| TASK GOAL |
Read through the data and count the lines that contain the string "agent"; give only the result.

| DATA |
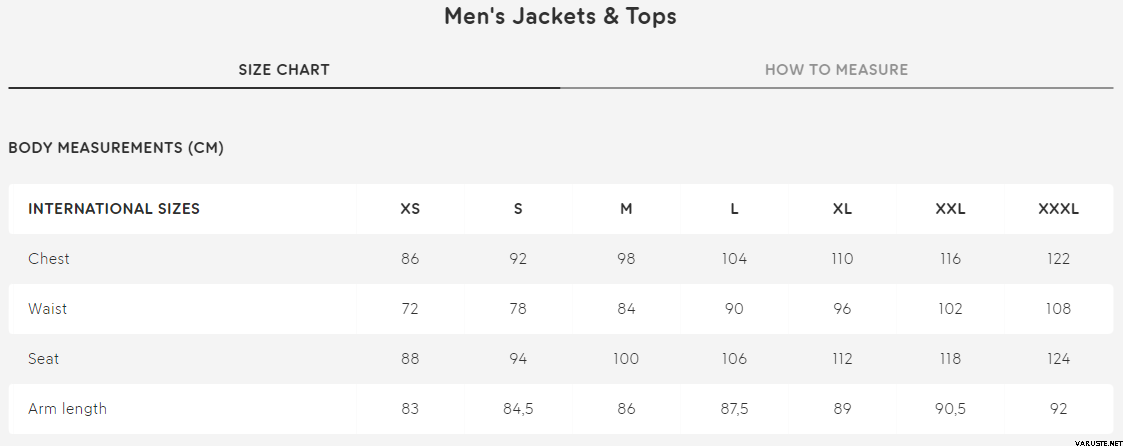The height and width of the screenshot is (446, 1123).
Task: Click the Waist row label
Action: coord(47,309)
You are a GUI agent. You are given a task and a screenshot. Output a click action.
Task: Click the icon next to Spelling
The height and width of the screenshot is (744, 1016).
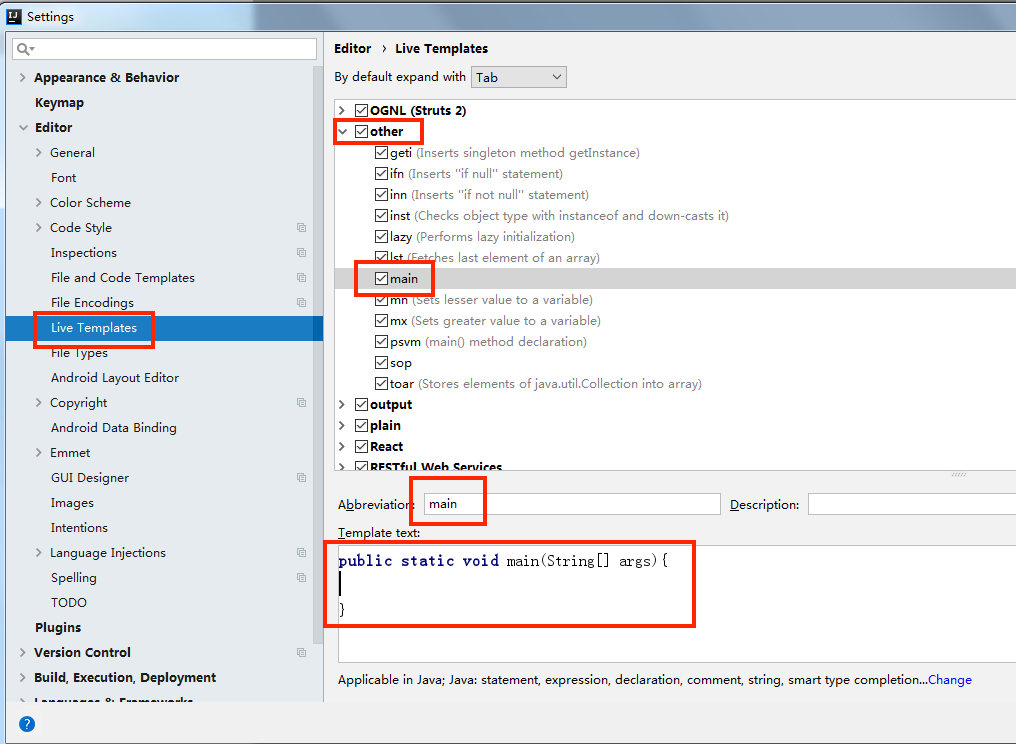(301, 578)
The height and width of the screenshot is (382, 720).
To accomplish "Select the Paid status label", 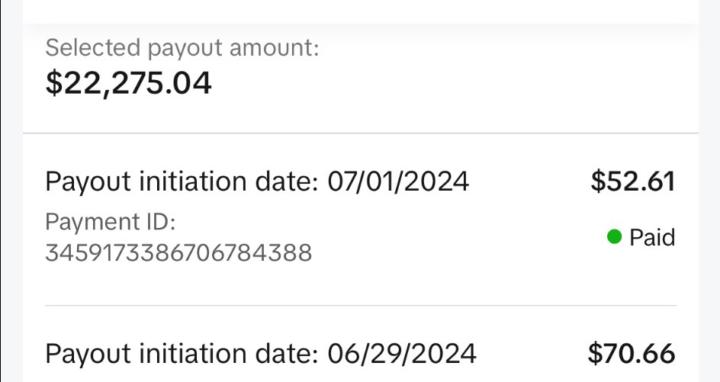I will click(x=652, y=237).
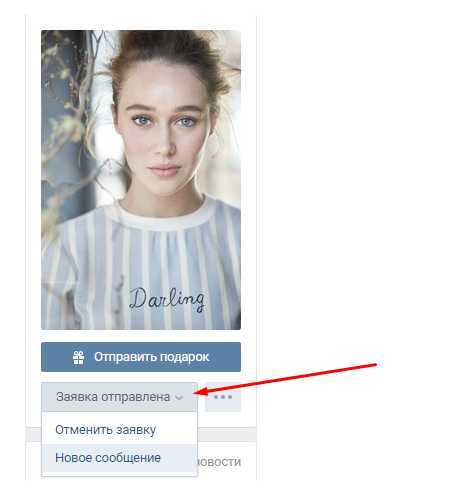Viewport: 465px width, 489px height.
Task: Expand the Заявка отправлена dropdown
Action: coord(119,397)
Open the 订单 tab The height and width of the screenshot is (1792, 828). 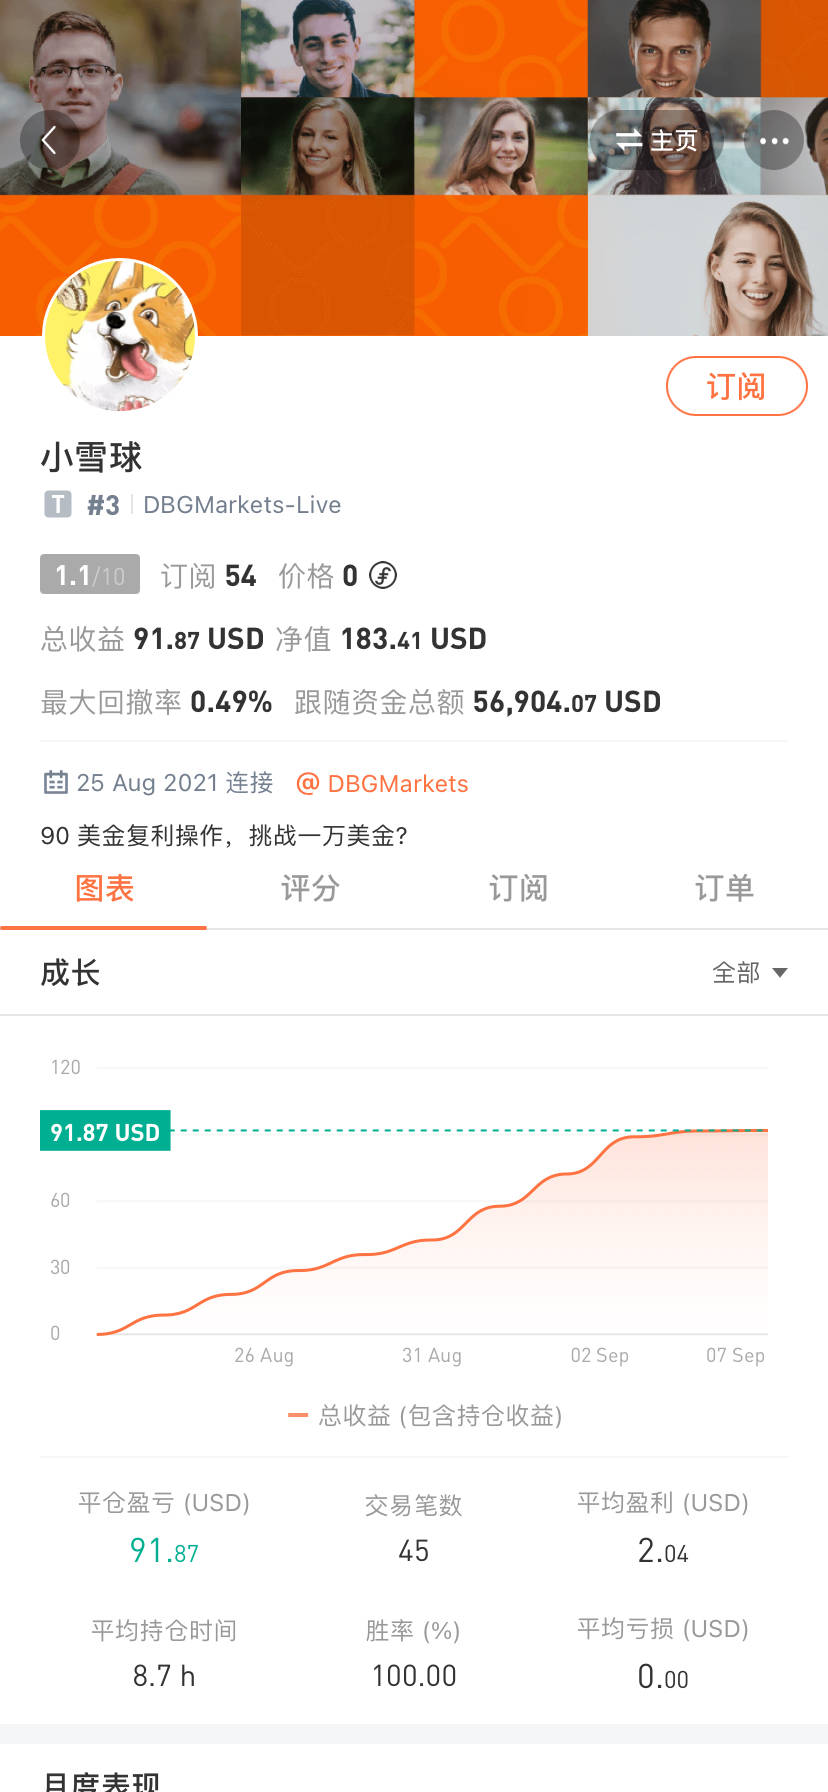pos(724,888)
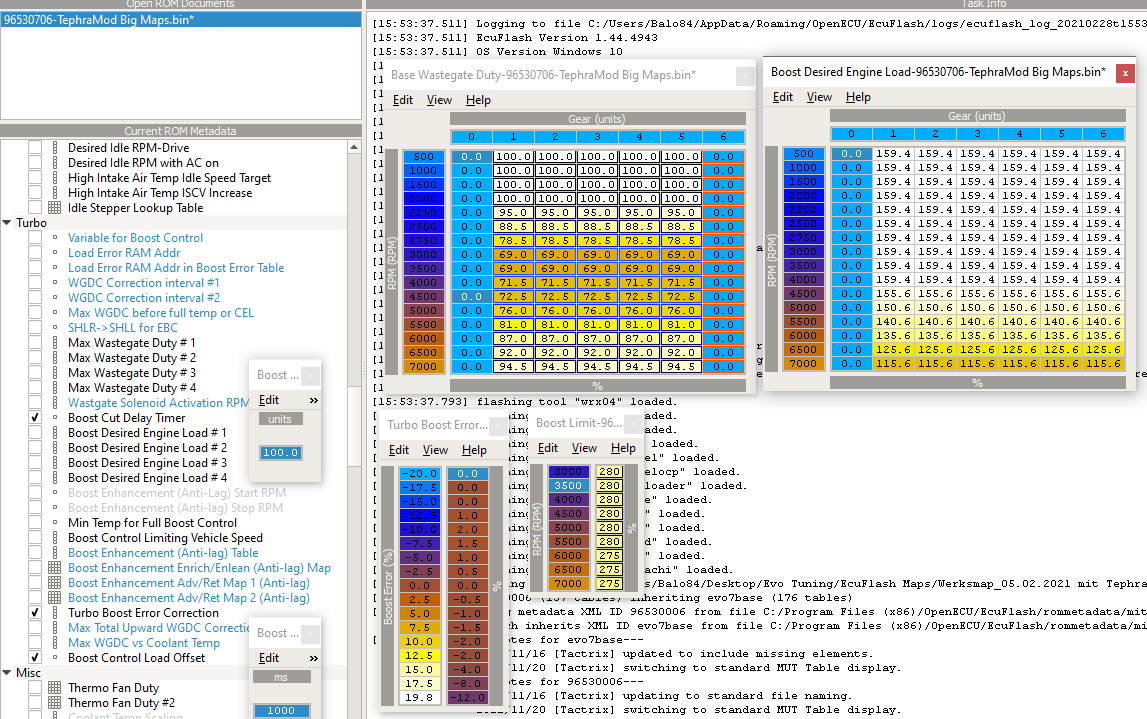This screenshot has height=719, width=1147.
Task: Click the Idle Stepper Lookup Table grid icon
Action: point(55,208)
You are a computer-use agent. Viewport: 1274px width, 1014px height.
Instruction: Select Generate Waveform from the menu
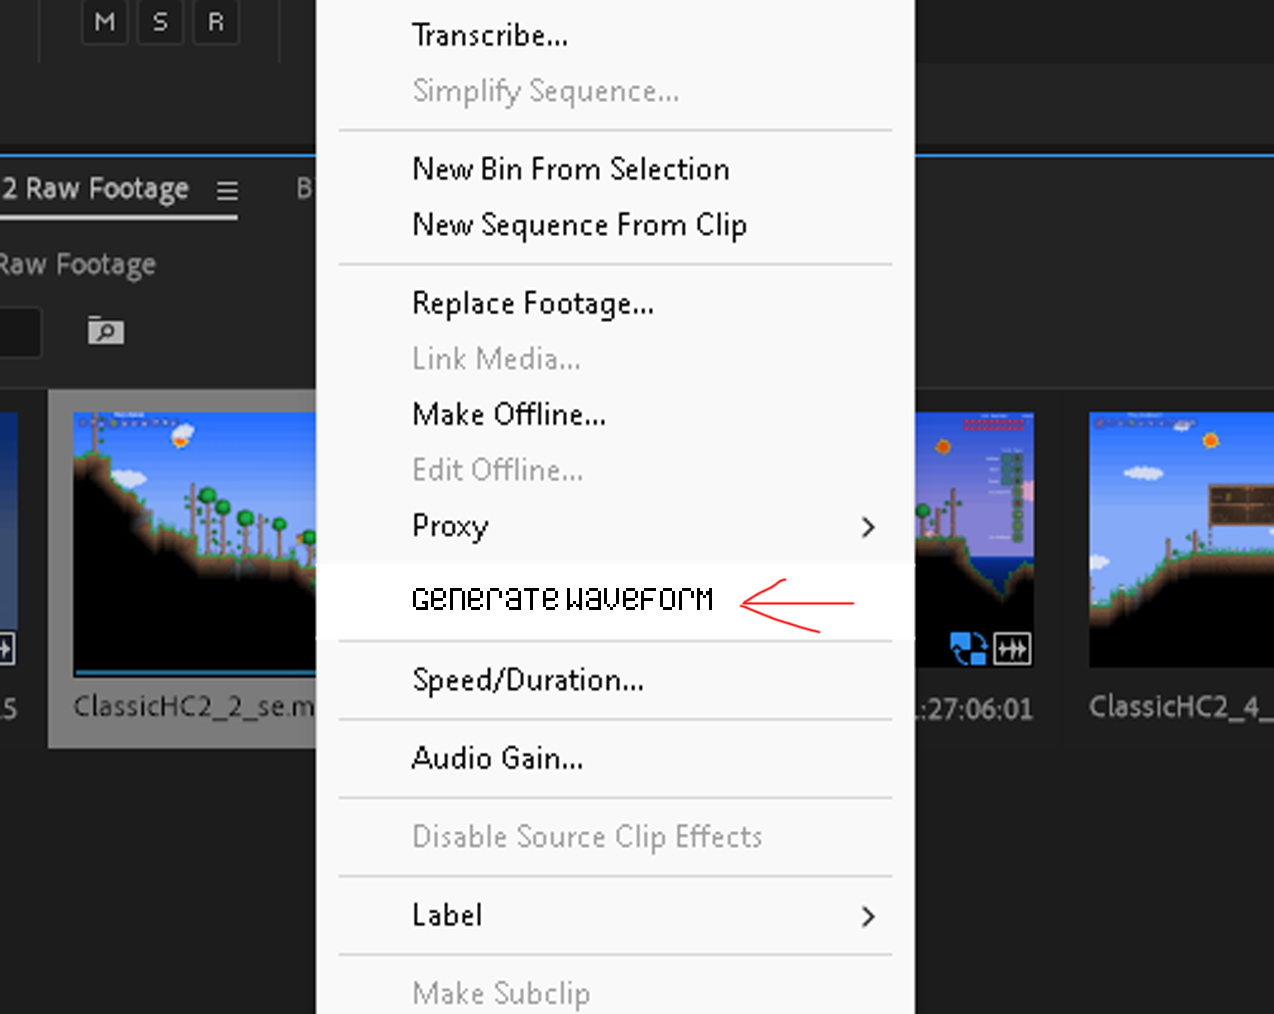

| TASK RESPONSE |
2